Este Manifesto era claramente positivista (afeito, portanto, às ideias do francês Auguste Comte), em razão de exaltar a ordem e o progresso além das realizações “superiores” do liberalismo utilitarista. Dalton Trevisan já falava da existência de uma sessão pública realizada em Curitiba por onze positivistas (Canção do Exilio, 1988). Sobre o Paranismo, Dalton diria: “Fortalece-se certa mentalidade reacionária (disfarçada pelo lindo adjetivo de “paranista”), que, em nome de santas tradições, amputou as mãos e furou os olhos dos jovens artistas.”
Alguns autores como Veiga de Camargo (2007) assinalam que uma das primeiras críticas ao paranismo foi o seu caráter eurocêntrico e, mais ainda, a sua tendencia de excluir os negros (‘branqueamento’) e também os indígenas. Isto não era estranho às concepções positivistas. Não obstante, cabe expressar que o paranismo está redivivo. O então prefeito Rafael Greca inaugurou, em 2021, o Memorial Paranista no Parque São Lourenço. O espaço reúne obras de João Turin, naquele que é um dos maiores – se não o maior – jardim de esculturas externas da América Latina.
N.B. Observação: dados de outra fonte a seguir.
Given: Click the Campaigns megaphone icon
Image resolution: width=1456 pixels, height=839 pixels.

Dalton Trevisan, em vários dos seus contos, criticava o beletrismo paranista (entendido no seu sentido pejorativo como uma literatura considerada amadora, superficial ou de menor qualidade). Este movimento literário paranista incorporaria, em sua primeira fase, o historiador Romário Martins (1874-1948) e o advogado e jornalista Emiliano Perneta (1866-1921). Não é por acaso que Dalton Trevisan escreve, no conto Mistérios de Curitiba, de 1968: “Não viajo todas as Curitibas, a de Emiliano, onde o pinheiro é uma taça de luz; de Alberto de Oliveira do céu azulíssimo; a de Romário Martins em que o índio caraíba puro bate a matraca, barquilhas duas por um tostão, essa Curitiba merdosa não é a que viajo”.
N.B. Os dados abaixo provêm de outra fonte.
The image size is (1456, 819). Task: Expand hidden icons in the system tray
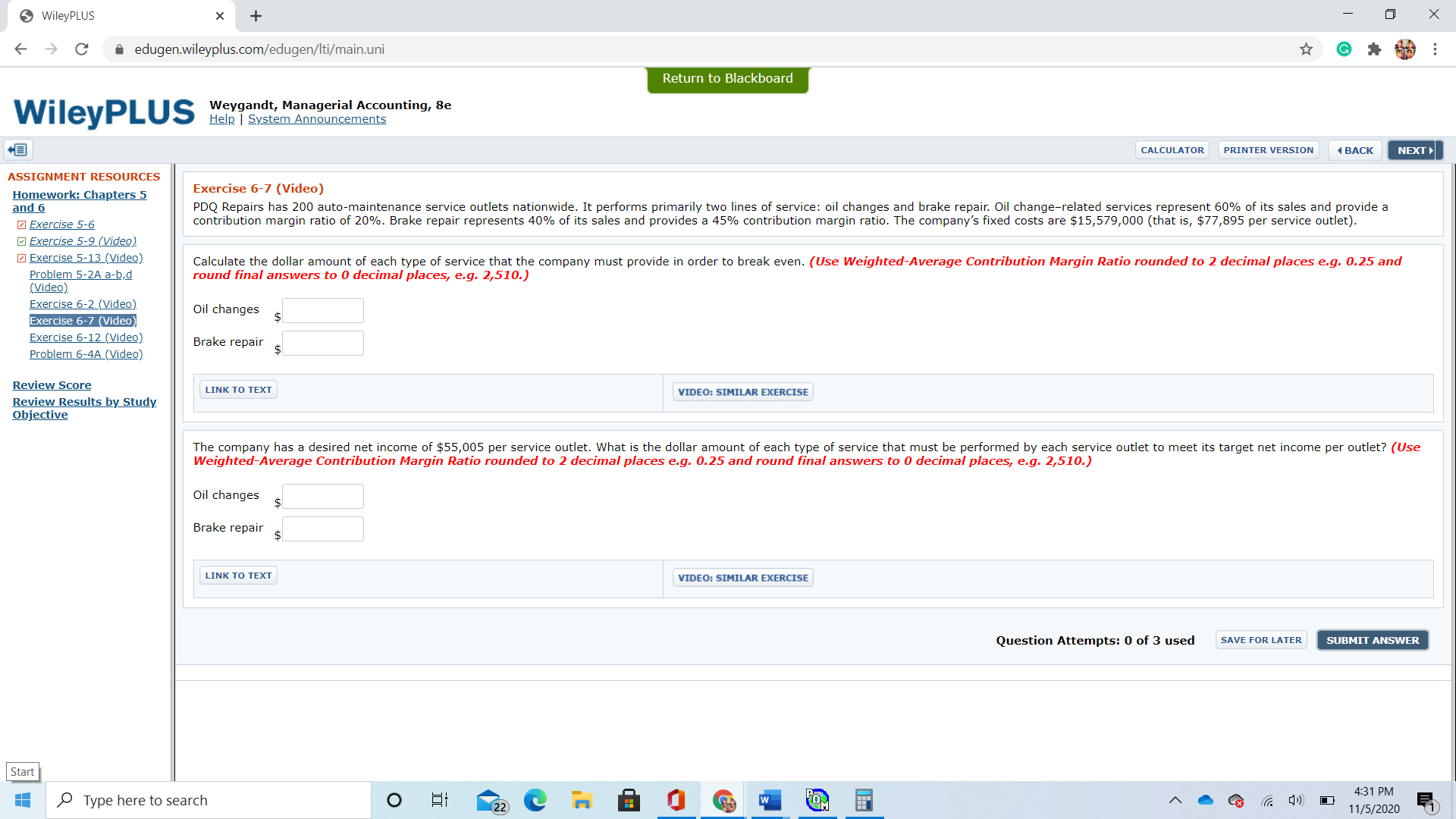point(1175,800)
Da mesma forma, no conto Quem tem medo de vampiro? (1994), Dalton Trevisan se refere novamente ao paranismo (que naquele momento já incluía o campo das artes). O autor já escrevera, na antiga revista Joaquim (1946), que a guinada do paranismo para as artes restringiu e procrastinou as perspectivas da produção literária no Paraná. Trevisan escreve: “Na fúria do ressentido, busca atingir as nossas glorias sacrossantas: Emiliano, a poesia, Mossurunga (maestro Bento Mossurunga, autor da música do Hino do Paraná), a música, De Bona (Theodoro De Bona, pintor e escritor paranaense), a pintura. Tudo em vão: a grotesca imagem do vampiro já desvanecida aos raios fúlgidos da história”.
Dalton Trevisan deixou uma última mensagem: a sua visão áspera, mordaz e satírica do provincianismo paranaense, contra o qual se insurgiu. A luta contra o provincianismo era também uma batalha frontal contra o simbolismo na literatura (aquela corrente marcada pelo pessimismo e a visão subjetiva da realidade). O simbolismo, sustentado na linguagem poética, vinha impedindo o surgimento da literatura modernista. Quando da morte do “Príncipe dos poetas do Paraná”, Dalton escreveu: “Emiliano Perneta foi uma vítima da província, em vida e na morte. Em vida, a província não permitiu que ele fosse o grande poeta que poderia ser, e, na morte, o cultua como sendo o grande poeta que não foi”.
* O autor é professor da Universidade Estadual de Ponta Grossa (UEPG). Graduado em Direito. Mestre em Ciência Política pela UFRGS. Realizou curso de Sociologia Política na Universidade de Londres. É autor do livro “Estado e Política: A história de Ponta Grossa, PR”.